When You’re Sold a “Perfect” Treasury Role… and It Isn’t

It’s always interesting when I speak to a candidate – not one I’ve placed, but someone who’s accepted a role through another recruiter.

There’s this particular moment I recognise now. It’s not even a sound. It’s the pause.

That long, heavy silence when I ask, “So, how’s it going?”

Honestly, you could make a cup of tea in the time it takes them to answer.

One candidate replied to me recently, “Mike… it’s mayhem.”

  • Payroll problems across 60 countries
  • 100+ bank accounts, no reconciliation
  • Late payments every day
  • And every morning, a new fire to put out somewhere in the business

She’d been sold a role that was supposedly settled, but it was anything but.

And I’ve heard this story many times before.

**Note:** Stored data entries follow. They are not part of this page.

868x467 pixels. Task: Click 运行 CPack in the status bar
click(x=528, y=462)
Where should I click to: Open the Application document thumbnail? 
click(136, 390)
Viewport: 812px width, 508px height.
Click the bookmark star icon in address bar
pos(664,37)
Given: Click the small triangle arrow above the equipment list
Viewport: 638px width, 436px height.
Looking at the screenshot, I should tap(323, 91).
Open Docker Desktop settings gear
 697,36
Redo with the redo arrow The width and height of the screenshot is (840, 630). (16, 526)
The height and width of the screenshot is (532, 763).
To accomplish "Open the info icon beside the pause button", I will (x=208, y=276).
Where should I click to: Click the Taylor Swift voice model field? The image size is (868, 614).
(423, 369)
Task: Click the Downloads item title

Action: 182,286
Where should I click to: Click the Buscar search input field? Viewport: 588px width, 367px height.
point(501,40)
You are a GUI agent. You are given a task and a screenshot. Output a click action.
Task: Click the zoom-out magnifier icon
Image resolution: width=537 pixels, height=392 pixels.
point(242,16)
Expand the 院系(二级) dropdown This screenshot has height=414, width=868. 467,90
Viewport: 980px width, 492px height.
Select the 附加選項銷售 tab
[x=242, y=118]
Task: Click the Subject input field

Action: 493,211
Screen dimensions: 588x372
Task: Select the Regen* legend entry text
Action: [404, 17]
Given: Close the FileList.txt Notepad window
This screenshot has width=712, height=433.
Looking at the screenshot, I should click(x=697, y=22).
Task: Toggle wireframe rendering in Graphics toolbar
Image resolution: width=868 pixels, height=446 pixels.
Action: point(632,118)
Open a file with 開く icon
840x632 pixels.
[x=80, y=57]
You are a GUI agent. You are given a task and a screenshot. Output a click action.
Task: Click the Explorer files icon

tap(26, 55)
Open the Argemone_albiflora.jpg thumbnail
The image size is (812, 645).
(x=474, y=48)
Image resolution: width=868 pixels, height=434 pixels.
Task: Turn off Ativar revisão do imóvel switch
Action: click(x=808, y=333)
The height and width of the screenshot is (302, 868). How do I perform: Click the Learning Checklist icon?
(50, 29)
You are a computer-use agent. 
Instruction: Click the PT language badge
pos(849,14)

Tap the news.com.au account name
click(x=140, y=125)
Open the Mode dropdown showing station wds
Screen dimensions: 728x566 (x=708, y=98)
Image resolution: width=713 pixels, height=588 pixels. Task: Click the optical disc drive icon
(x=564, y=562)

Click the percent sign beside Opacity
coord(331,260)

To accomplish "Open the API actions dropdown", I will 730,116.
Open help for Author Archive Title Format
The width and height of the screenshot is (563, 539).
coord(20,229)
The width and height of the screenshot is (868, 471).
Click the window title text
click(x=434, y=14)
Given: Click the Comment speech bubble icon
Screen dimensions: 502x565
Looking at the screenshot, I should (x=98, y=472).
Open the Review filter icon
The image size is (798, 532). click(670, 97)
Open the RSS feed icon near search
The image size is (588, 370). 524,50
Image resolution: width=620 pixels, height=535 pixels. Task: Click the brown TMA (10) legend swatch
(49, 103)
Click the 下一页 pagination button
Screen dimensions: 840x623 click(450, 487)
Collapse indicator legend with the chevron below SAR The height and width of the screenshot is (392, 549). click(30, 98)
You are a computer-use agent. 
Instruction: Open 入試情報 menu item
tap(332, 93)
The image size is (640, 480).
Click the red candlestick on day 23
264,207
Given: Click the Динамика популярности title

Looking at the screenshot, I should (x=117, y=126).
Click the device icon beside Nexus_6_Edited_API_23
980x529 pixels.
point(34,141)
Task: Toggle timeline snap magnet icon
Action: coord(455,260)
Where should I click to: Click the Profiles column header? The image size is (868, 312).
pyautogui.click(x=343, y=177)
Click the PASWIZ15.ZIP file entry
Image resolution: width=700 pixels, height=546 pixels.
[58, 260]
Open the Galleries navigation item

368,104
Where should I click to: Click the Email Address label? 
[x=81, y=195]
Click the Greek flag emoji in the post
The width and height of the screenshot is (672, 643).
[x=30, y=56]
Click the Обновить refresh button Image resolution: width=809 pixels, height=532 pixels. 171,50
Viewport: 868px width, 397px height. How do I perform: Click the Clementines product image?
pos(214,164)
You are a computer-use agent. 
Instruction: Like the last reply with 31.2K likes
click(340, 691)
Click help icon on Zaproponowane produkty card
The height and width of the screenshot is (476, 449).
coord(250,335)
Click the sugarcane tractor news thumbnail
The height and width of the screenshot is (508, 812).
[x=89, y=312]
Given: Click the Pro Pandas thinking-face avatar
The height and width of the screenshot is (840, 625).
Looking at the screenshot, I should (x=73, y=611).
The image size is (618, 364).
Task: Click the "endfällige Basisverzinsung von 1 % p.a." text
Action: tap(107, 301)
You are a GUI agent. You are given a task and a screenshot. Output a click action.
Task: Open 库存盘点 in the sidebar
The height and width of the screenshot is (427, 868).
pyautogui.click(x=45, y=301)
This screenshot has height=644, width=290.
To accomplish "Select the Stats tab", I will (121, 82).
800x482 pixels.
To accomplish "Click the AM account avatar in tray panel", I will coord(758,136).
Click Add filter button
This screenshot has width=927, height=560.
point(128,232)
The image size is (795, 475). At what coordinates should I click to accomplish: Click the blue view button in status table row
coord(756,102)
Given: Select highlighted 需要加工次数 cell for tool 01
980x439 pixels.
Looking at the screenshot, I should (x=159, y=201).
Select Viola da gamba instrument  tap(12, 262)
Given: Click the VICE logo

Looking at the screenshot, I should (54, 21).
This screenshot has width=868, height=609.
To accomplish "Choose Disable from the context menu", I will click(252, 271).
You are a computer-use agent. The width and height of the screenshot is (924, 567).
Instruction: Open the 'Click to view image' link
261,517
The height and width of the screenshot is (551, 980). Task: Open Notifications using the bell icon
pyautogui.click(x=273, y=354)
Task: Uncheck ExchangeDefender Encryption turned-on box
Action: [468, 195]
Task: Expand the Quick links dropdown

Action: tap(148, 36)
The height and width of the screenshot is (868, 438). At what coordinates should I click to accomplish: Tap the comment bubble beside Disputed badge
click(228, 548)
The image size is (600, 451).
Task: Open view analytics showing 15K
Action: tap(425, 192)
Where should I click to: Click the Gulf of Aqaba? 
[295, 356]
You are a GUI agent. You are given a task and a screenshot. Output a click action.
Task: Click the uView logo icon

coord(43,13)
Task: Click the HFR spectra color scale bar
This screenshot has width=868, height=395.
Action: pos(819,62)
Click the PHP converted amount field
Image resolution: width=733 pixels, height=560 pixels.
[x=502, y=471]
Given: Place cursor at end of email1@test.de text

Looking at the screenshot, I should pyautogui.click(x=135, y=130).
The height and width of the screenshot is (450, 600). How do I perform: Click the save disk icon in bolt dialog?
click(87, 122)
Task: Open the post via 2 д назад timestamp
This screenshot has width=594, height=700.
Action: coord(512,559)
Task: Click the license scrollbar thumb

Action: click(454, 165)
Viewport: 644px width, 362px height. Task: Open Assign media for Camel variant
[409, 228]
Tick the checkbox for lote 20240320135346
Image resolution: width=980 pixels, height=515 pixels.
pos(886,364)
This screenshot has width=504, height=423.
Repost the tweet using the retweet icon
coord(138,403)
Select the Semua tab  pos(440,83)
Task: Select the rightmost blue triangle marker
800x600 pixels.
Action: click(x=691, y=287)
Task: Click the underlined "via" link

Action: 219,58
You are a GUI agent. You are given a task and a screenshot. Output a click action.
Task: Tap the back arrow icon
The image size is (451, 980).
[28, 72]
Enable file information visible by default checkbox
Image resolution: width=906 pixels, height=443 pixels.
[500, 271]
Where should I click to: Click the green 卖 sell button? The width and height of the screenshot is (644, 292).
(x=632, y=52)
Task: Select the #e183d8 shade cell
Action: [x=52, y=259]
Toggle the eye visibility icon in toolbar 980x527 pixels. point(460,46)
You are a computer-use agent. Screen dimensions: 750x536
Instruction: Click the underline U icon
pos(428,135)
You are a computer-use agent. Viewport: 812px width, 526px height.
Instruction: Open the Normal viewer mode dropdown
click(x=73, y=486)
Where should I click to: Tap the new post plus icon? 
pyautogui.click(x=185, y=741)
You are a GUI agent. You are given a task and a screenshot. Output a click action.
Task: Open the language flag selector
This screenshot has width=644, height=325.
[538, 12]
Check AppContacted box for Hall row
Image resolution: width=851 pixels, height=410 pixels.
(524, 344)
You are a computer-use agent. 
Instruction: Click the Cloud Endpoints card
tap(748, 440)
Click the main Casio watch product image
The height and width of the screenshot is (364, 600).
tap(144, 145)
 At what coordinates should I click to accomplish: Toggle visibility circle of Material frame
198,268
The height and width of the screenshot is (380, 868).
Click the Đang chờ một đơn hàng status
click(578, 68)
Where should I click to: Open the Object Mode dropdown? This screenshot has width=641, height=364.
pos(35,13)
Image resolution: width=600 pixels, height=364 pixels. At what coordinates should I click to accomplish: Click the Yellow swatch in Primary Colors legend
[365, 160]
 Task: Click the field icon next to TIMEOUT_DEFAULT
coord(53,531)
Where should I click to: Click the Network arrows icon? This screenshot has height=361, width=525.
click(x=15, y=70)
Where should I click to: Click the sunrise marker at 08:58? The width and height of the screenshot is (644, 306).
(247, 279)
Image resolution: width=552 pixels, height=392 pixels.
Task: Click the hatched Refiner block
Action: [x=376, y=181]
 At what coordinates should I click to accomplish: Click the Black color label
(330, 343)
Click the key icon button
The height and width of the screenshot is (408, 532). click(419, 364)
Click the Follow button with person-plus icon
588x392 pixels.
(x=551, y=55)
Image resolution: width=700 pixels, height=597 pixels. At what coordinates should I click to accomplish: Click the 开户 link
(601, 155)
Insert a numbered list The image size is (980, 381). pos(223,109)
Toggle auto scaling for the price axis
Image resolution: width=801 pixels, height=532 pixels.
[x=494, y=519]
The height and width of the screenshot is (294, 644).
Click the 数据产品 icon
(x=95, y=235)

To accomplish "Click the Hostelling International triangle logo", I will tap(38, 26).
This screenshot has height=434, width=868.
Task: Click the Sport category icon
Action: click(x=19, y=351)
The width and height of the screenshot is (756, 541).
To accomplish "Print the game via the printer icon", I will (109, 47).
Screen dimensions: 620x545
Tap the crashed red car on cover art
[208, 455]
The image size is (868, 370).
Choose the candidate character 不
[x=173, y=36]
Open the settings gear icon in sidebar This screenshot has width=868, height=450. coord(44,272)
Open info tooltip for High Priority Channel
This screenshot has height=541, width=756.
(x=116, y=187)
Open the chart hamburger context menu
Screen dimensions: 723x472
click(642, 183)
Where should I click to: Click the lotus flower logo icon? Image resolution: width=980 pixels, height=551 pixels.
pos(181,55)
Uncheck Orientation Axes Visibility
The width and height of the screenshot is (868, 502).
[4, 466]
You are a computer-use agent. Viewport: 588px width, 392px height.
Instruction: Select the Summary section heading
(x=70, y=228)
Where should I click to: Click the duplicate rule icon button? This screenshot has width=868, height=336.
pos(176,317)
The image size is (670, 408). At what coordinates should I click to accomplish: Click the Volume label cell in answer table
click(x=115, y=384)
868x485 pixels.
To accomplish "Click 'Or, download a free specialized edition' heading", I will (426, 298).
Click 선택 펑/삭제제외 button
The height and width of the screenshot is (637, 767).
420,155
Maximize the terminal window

You’re promised calm waters…

The interview panel says, “We just need a bit of optimisation”…

Then by week three, you’re firefighting, wondering what you’ve walked into.

My take?

I’ve been asked before, “Mike, what if you get it wrong?”

Here’s the truth: I try very hard to give a realistic picture.

So, when someone asks, “What’s the role like?”, I don’t say, “It’s brilliant – everyone’s lovely and the sun shines every day.”

No. I’ll say, “It’s tough. The first three months will be character-building.”

Because there will be challenges. There will be messy bank structures, broken processes, and long hours.

But I also say this:

You can make a real difference from day one.

By six months, you’ll start to get control. By nine to twelve months, you’ll have the treasury under proper management.

That’s the honest picture.

And yes, sometimes people say, “Thanks, Mike, not for me.” 

That’s fine.

I’d rather someone say no before joining than ring me a month later saying, “What have I done?”

More often though, I hear the opposite.

A few months in, someone calls and says, “You know what? It’s been tough, but I knew what to expect, and we’re turning it around.”

That’s when you know you’ve matched the right person to the right challenge.

But what do you do when reality doesn’t match the brochure?

You’ve got two tracks:

Track A: Try to fix it.
You’re being paid to do a job, so do it. But on your terms.

  • Write a 90-day rescue plan.
  • Prioritise visibility, cash control, payroll stability.
  • Coach upwards (nicely): “Here’s the risk, here’s the quick win, here’s what success looks like in two weeks.
  • Track every outcome – those achievements will help you in your next interview, even if you move on.

Track B: Assess your options.

You don’t need to quit on Friday. But you can quietly test the market.

  • Take exploratory calls.
  • Benchmark your worth.
  • Stay open, but not desperate.

As I’ve said many times:

“The best time to look for a job was yesterday. The second-best time is today.”

Sometimes it gets better. Sometimes it doesn’t.

But the smartest treasury professionals I know always have options and an exit plan if needed.

Because loyalty is great… just don’t let it turn into self-destruction.